INPUT below:

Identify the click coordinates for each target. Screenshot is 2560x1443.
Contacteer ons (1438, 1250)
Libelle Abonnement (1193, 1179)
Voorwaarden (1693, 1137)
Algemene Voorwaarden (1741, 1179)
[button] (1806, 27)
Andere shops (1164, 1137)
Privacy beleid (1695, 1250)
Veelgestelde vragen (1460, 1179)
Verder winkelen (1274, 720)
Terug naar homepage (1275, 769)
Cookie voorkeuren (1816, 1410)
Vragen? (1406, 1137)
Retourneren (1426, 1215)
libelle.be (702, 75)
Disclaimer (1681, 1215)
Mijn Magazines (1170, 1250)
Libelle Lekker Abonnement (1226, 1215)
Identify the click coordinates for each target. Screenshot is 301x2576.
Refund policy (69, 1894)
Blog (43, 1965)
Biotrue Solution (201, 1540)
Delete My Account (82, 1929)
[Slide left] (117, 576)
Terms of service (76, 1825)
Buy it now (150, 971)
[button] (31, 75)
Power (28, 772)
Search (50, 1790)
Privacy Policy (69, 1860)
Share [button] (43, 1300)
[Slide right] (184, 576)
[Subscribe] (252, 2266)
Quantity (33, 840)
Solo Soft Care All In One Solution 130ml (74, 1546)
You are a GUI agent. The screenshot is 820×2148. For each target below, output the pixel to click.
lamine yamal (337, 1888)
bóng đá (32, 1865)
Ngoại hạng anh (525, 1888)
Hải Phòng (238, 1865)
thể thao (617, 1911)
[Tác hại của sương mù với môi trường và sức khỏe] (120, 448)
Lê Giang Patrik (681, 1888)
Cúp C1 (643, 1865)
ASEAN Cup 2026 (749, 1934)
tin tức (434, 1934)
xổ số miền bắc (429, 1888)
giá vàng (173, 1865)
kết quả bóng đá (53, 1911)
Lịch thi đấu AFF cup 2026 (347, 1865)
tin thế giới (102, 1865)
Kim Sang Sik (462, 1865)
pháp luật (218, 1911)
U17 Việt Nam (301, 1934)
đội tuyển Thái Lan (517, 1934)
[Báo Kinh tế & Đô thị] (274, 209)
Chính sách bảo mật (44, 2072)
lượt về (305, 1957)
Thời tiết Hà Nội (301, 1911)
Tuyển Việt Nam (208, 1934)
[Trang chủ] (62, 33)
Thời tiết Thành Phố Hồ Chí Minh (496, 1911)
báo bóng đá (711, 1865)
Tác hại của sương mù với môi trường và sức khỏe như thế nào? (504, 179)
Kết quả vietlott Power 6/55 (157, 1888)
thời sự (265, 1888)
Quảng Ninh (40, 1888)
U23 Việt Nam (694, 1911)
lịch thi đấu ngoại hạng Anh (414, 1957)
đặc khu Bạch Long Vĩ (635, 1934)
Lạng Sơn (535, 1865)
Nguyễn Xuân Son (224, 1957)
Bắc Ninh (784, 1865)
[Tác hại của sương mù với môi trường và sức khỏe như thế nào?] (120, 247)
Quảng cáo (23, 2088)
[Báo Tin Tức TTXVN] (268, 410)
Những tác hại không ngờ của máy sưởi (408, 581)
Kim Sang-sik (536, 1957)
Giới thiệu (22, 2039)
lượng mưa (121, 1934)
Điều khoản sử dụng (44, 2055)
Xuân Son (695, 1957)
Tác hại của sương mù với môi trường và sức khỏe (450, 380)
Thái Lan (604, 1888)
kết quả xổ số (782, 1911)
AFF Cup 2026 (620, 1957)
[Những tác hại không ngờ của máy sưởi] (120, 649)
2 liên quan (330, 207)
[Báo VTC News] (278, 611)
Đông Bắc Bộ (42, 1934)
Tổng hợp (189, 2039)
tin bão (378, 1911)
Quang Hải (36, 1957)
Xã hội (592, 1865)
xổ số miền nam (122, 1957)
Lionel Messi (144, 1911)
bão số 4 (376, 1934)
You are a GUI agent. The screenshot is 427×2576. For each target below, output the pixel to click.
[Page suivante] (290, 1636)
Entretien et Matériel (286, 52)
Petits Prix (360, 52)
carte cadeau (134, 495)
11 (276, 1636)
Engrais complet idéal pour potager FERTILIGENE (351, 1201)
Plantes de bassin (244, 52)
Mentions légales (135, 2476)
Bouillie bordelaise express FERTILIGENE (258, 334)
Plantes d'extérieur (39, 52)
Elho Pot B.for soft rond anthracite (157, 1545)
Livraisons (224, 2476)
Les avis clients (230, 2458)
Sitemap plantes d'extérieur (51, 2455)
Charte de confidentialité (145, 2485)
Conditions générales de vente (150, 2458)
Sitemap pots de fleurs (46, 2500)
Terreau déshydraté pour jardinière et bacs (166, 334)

End of INPUT.

WHAT THE TASK ASKS — Search the data above for the string "output". Report every line where it is found.

WRITTEN ANSWER —
You are a GUI agent. The screenshot is 820×2148. For each target below, output the pixel to click.
You are a GUI agent. The screenshot is 427×2576. For each target below, output the pixel to click.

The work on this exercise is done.